General-Purpose Block Preconditioners

In this document we will demonstrate how to use the general-purpose block preconditioners implemented in oomph-lib. This tutorial follows from the Block Preconditioners tutorial, which provides an overview of oomph-lib's generic block preconditioning framework.

We use the Problem described in the Bending of a Cantilever Beam tutorial to illustrate the key concepts.


In this section we define the four (distributed) general purpose block preconditioning methodologies. To recap, all oomph-lib problems are solved in a Newton iteration which requires the repeated solution of linear systems of the form

\[ J\delta {\bf x}=-{\bf r} \]

where $J$ is the Jacobian matrix, $\bf r$ is the vector of residuals and $\bf \delta x$ is the Newton correction. We divide the DOFs in the two-dimensional cantilever problem into two subsets corresponding to the $x$ and $y$ nodal positions.

\[ \left[ \begin{array}{cc} J_{xx}&J_{xy}\\ J_{yx}&J_{yy} \end{array} \right]. \left[ \begin{array}{c} \bf \delta x \\ \bf \delta y \\ \end{array} \right] = -\left[ \begin{array}{c} \bf r_x \\ \bf r_y \\ \end{array} \right] \]

Utilising this partitioning we will describe four (distributed) general purpose block preconditioning methodologies. (Left) preconditioning represents a transformation of the original linear system to

\[ P^{-1}J\;{\bf \delta x}=-P^{-1}{\bf r} \]

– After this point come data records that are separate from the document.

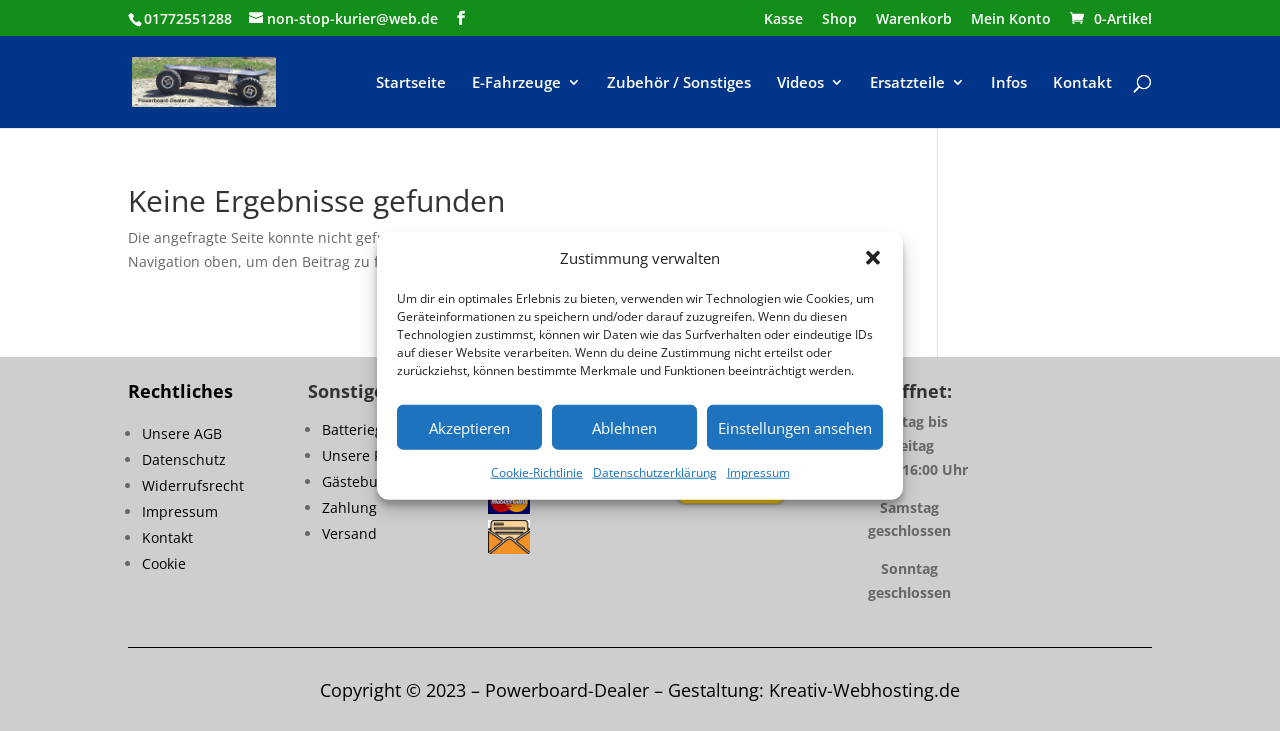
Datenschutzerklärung (655, 472)
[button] (873, 258)
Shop (839, 20)
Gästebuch (358, 481)
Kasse (783, 20)
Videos (800, 83)
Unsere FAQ (361, 455)
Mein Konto (1011, 20)
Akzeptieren (469, 428)
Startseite (411, 83)
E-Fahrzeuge (516, 83)
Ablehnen (624, 428)
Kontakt (1082, 83)
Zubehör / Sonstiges (679, 83)
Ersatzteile (907, 83)
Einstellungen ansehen (795, 428)
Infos (1009, 83)
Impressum (758, 472)
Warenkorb (914, 20)
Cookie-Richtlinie (537, 472)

with the aim of accelerating the convergence of Krylov subspace iterative methods such as GMRES or CG. The application of the preconditioner requires the solution of

\[ P{\bf z}={\bf w} \]

for $\bf z$ at each Krylov iteration.

Block Diagonal Preconditioning

We drop the off-diagonal blocks to form the block diagonal preconditioner

\[ P_{BD}=\left[ \begin{array}{cc} J_{xx}&\\ &J_{yy} \end{array} \right]. \]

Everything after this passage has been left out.